Entries taken from a collection
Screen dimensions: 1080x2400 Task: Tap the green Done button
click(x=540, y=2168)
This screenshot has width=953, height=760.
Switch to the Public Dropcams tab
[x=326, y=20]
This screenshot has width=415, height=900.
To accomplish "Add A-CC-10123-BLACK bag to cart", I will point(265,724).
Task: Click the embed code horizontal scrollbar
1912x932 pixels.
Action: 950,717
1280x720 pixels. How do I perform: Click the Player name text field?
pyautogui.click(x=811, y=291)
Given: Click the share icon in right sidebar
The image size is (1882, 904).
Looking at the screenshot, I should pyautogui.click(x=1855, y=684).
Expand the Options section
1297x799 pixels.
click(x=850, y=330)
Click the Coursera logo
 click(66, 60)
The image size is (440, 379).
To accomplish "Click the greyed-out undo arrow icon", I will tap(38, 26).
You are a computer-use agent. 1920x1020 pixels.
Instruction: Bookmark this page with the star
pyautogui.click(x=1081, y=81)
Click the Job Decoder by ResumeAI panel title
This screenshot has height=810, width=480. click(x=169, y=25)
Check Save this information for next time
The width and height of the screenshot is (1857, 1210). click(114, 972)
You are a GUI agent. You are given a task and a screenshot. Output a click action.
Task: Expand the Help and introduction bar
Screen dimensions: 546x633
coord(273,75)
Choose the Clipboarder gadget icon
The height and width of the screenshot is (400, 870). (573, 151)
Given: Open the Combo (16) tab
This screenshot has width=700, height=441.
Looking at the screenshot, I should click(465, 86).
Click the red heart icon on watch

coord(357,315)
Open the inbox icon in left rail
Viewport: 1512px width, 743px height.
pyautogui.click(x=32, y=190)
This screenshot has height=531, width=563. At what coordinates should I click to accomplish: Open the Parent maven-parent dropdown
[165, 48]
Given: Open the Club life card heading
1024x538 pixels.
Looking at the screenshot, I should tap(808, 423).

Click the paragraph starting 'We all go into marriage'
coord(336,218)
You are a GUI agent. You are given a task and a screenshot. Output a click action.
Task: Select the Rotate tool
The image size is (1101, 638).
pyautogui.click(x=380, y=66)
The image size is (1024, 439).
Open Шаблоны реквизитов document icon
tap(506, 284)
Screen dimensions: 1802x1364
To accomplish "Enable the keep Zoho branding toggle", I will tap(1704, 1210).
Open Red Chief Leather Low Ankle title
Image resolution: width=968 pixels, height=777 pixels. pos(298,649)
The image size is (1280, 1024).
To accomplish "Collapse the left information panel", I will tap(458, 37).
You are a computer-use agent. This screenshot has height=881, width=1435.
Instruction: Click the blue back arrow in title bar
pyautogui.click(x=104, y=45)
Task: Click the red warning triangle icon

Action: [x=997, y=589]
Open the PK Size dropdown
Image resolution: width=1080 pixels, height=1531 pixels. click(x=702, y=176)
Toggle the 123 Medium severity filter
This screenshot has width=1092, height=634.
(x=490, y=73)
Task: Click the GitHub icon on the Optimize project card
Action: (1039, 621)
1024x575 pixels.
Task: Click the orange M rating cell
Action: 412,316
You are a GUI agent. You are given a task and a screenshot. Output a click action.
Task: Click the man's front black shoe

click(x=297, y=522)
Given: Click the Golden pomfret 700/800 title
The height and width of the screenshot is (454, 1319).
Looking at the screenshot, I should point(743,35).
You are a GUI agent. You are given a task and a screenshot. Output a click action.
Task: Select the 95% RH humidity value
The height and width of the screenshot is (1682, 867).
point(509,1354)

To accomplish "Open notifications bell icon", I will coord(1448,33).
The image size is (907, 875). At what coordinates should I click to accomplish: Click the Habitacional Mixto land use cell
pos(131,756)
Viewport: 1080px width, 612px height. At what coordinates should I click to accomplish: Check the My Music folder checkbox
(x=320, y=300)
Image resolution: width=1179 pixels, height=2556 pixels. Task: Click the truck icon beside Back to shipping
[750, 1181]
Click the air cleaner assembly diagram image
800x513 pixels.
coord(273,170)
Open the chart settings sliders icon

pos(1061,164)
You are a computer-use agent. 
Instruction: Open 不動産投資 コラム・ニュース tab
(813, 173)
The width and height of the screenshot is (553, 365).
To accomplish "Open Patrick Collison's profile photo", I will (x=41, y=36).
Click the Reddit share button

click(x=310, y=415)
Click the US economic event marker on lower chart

Task requirements> Give the data back in full, exactly as written.

Result for this exercise>
Screen dimensions: 1080x2400 Task: Tap the green Done button
click(x=540, y=2168)
This screenshot has width=953, height=760.
Switch to the Public Dropcams tab
[x=326, y=20]
This screenshot has width=415, height=900.
To accomplish "Add A-CC-10123-BLACK bag to cart", I will point(265,724).
Task: Click the embed code horizontal scrollbar
1912x932 pixels.
Action: 950,717
1280x720 pixels. How do I perform: Click the Player name text field?
pyautogui.click(x=811, y=291)
Given: Click the share icon in right sidebar
The image size is (1882, 904).
Looking at the screenshot, I should pyautogui.click(x=1855, y=684).
Expand the Options section
1297x799 pixels.
click(x=850, y=330)
Click the Coursera logo
 click(66, 60)
The image size is (440, 379).
To accomplish "Click the greyed-out undo arrow icon", I will tap(38, 26).
You are a computer-use agent. 1920x1020 pixels.
Instruction: Bookmark this page with the star
pyautogui.click(x=1081, y=81)
Click the Job Decoder by ResumeAI panel title
This screenshot has height=810, width=480. click(x=169, y=25)
Check Save this information for next time
The width and height of the screenshot is (1857, 1210). click(114, 972)
You are a GUI agent. You are given a task and a screenshot. Output a click action.
Task: Expand the Help and introduction bar
Screen dimensions: 546x633
coord(273,75)
Choose the Clipboarder gadget icon
The height and width of the screenshot is (400, 870). (573, 151)
Given: Open the Combo (16) tab
This screenshot has width=700, height=441.
Looking at the screenshot, I should click(465, 86).
Click the red heart icon on watch

coord(357,315)
Open the inbox icon in left rail
Viewport: 1512px width, 743px height.
pyautogui.click(x=32, y=190)
This screenshot has height=531, width=563. At what coordinates should I click to accomplish: Open the Parent maven-parent dropdown
[165, 48]
Given: Open the Club life card heading
1024x538 pixels.
Looking at the screenshot, I should tap(808, 423).

Click the paragraph starting 'We all go into marriage'
coord(336,218)
You are a GUI agent. You are given a task and a screenshot. Output a click action.
Task: Select the Rotate tool
The image size is (1101, 638).
pyautogui.click(x=380, y=66)
The image size is (1024, 439).
Open Шаблоны реквизитов document icon
tap(506, 284)
Screen dimensions: 1802x1364
To accomplish "Enable the keep Zoho branding toggle", I will tap(1704, 1210).
Open Red Chief Leather Low Ankle title
Image resolution: width=968 pixels, height=777 pixels. pos(298,649)
The image size is (1280, 1024).
To accomplish "Collapse the left information panel", I will tap(458, 37).
You are a computer-use agent. This screenshot has height=881, width=1435.
Instruction: Click the blue back arrow in title bar
pyautogui.click(x=104, y=45)
Task: Click the red warning triangle icon

Action: [x=997, y=589]
Open the PK Size dropdown
Image resolution: width=1080 pixels, height=1531 pixels. click(x=702, y=176)
Toggle the 123 Medium severity filter
This screenshot has width=1092, height=634.
(x=490, y=73)
Task: Click the GitHub icon on the Optimize project card
Action: (1039, 621)
1024x575 pixels.
Task: Click the orange M rating cell
Action: 412,316
You are a GUI agent. You are given a task and a screenshot. Output a click action.
Task: Click the man's front black shoe

click(x=297, y=522)
Given: Click the Golden pomfret 700/800 title
The height and width of the screenshot is (454, 1319).
Looking at the screenshot, I should point(743,35).
You are a GUI agent. You are given a task and a screenshot. Output a click action.
Task: Select the 95% RH humidity value
The height and width of the screenshot is (1682, 867).
point(509,1354)

To accomplish "Open notifications bell icon", I will coord(1448,33).
The image size is (907, 875). At what coordinates should I click to accomplish: Click the Habitacional Mixto land use cell
pos(131,756)
Viewport: 1080px width, 612px height. At what coordinates should I click to accomplish: Check the My Music folder checkbox
(x=320, y=300)
Image resolution: width=1179 pixels, height=2556 pixels. Task: Click the truck icon beside Back to shipping
[750, 1181]
Click the air cleaner assembly diagram image
800x513 pixels.
coord(273,170)
Open the chart settings sliders icon

pos(1061,164)
You are a computer-use agent. 
Instruction: Open 不動産投資 コラム・ニュース tab
(813, 173)
The width and height of the screenshot is (553, 365).
To accomplish "Open Patrick Collison's profile photo", I will (x=41, y=36).
Click the Reddit share button

click(x=310, y=415)
Click the US economic event marker on lower chart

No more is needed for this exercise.